> _Activity_
In the entries that follow, the line with "more inspiration (873, 1388)" opens the range and the line with "[button] (324, 24)" closes it; repeat that range exactly, both lines included.

[Excerpts from a dataset]
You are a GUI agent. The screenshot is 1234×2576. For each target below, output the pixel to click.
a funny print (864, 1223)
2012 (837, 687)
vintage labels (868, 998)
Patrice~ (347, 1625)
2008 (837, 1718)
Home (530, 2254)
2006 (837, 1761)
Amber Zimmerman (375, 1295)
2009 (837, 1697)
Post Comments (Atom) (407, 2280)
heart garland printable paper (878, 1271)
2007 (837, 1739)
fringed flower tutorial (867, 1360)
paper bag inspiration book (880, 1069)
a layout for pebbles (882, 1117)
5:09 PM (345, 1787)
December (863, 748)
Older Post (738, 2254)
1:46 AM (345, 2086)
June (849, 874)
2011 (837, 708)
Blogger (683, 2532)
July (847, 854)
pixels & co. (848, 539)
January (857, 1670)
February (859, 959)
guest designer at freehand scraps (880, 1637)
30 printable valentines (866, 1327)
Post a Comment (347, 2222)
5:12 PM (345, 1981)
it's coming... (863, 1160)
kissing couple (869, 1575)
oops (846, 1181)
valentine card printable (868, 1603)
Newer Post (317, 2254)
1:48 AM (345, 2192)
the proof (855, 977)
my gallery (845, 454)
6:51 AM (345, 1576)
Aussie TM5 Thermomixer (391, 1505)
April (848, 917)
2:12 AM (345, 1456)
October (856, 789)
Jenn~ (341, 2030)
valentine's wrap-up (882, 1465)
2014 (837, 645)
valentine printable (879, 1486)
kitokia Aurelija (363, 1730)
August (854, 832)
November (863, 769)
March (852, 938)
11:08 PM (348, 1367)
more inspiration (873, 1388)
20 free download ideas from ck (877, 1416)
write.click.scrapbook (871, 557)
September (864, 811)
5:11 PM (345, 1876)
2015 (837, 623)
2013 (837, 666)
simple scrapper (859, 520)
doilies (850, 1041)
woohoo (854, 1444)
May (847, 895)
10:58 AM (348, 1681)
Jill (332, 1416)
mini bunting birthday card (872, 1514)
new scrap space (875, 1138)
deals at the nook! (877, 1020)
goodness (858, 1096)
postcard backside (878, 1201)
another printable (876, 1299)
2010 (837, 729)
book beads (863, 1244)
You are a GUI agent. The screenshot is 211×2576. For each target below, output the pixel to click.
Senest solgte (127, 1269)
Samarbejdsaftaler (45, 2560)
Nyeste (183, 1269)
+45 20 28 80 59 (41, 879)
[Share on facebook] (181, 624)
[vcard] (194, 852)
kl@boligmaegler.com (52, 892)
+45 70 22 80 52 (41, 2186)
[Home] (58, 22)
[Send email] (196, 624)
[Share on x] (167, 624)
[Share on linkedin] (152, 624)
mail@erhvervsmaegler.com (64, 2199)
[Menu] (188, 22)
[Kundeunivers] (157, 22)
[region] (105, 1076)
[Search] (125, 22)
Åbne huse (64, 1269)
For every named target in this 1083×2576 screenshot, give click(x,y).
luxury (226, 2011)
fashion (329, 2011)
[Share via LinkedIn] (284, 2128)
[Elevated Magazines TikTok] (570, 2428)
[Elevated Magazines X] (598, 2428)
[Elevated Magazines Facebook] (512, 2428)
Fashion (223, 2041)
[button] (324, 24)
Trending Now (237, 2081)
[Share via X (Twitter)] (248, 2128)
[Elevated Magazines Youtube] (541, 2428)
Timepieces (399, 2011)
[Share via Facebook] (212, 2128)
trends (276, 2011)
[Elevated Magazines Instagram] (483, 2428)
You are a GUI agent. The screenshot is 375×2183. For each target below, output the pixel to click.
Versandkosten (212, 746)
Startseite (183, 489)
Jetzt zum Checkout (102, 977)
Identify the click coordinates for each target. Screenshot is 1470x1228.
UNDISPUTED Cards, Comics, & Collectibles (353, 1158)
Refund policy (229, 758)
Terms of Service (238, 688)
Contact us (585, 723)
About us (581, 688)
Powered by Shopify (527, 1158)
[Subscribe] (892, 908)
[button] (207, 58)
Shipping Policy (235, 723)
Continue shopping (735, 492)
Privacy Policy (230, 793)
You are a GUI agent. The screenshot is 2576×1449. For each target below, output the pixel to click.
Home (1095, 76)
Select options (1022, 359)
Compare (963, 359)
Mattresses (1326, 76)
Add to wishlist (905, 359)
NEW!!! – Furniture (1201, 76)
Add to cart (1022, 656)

> _Completed exercise_
more inspiration (873, 1388)
20 free download ideas from ck (877, 1416)
write.click.scrapbook (871, 557)
September (864, 811)
5:11 PM (345, 1876)
2015 (837, 623)
2013 (837, 666)
simple scrapper (859, 520)
doilies (850, 1041)
woohoo (854, 1444)
May (847, 895)
10:58 AM (348, 1681)
Jill (332, 1416)
mini bunting birthday card (872, 1514)
new scrap space (875, 1138)
deals at the nook! (877, 1020)
goodness (858, 1096)
postcard backside (878, 1201)
another printable (876, 1299)
2010 (837, 729)
book beads (863, 1244)
You are a GUI agent. The screenshot is 211×2576. For each target below, output the pixel to click.
Senest solgte (127, 1269)
Samarbejdsaftaler (45, 2560)
Nyeste (183, 1269)
+45 20 28 80 59 (41, 879)
[Share on facebook] (181, 624)
[vcard] (194, 852)
kl@boligmaegler.com (52, 892)
+45 70 22 80 52 (41, 2186)
[Home] (58, 22)
[Send email] (196, 624)
[Share on x] (167, 624)
[Share on linkedin] (152, 624)
mail@erhvervsmaegler.com (64, 2199)
[Menu] (188, 22)
[Kundeunivers] (157, 22)
[region] (105, 1076)
[Search] (125, 22)
Åbne huse (64, 1269)
For every named target in this 1083×2576 screenshot, give click(x,y).
luxury (226, 2011)
fashion (329, 2011)
[Share via LinkedIn] (284, 2128)
[Elevated Magazines TikTok] (570, 2428)
[Elevated Magazines X] (598, 2428)
[Elevated Magazines Facebook] (512, 2428)
Fashion (223, 2041)
[button] (324, 24)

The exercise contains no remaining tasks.